Editorial Note on Franklin’s Accounts, 1778
Editorial Note on Franklin’s Accounts
Two accounts that begin in the period of this volume do not throw much light on it. They are:
XVI. Cash Book, June 13, 1778, to October 19, 1780: American Philosophical Society, 42 pp.
Franklin bought this book in England, for it contains some entries for the early months of 1772; it also has two notes by him, one undated on gifts of soap and the other on books lent in November, 1778. The accounts for 1778–80 are for household and personal expenses and for cash on hand and received. One of the few items of interest is also cryptic: an entry of 24 livres given on June 23 “to a Stranger, a Man of Letters, who ask’d Assistance.”
XVII. Franklin’s Private Accounts with Ferdinand Grand, June 30, 1778, to April 8, 1789: American Philosophical Society, 40 pp.

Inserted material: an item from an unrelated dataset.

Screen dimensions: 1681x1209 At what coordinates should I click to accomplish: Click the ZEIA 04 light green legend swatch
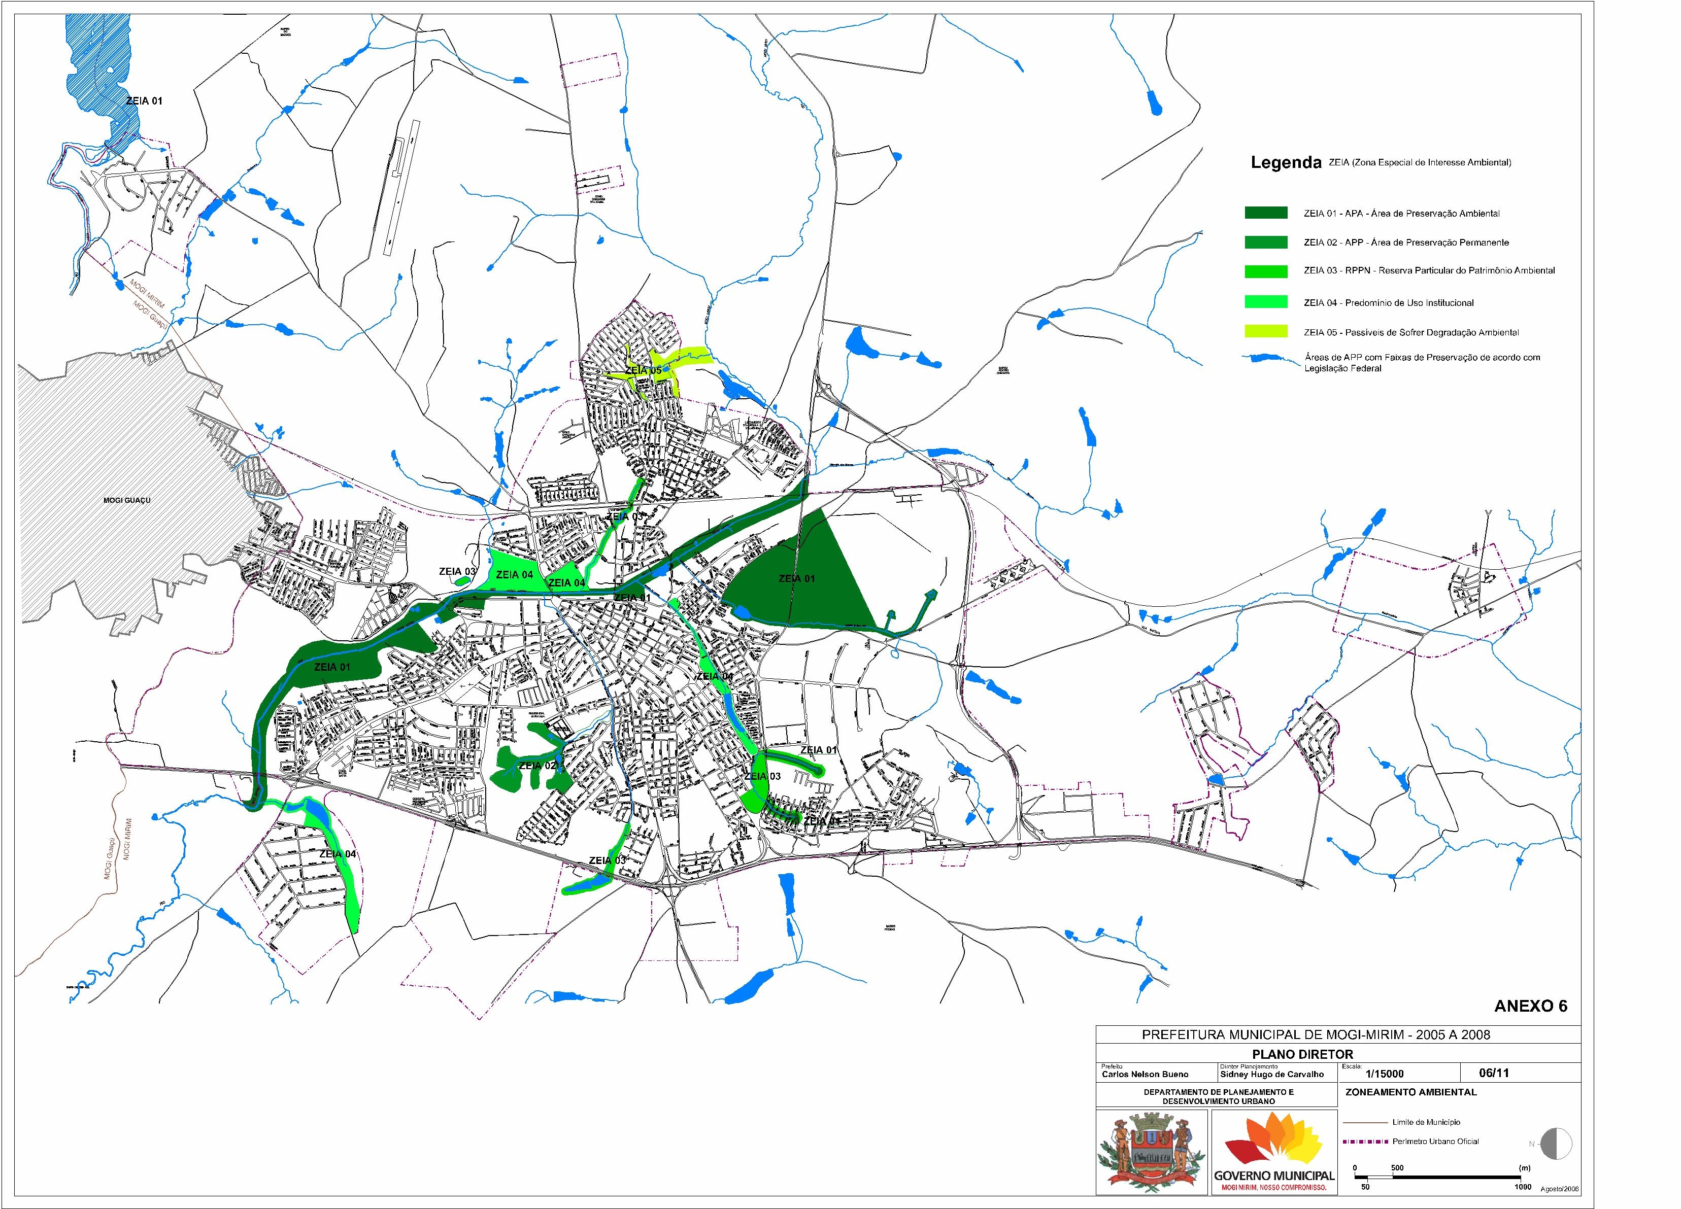click(1266, 302)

These are in French, in the hand presumably of one of Grand’s clerks, and detail Franklin’s personal expenditures and payments to the banker, with periodic balances and with Franklin’s notations and endorsements. The accounts are of little value for 1778, but become useful in and after 1779.
The commission’s accounts with Grand from March to August, 1778, it should be mentioned, are now in print.1
1. Taylor, Adams Papers, VI, 2–7, 246–8. These are No. XI above, XXIV, 3.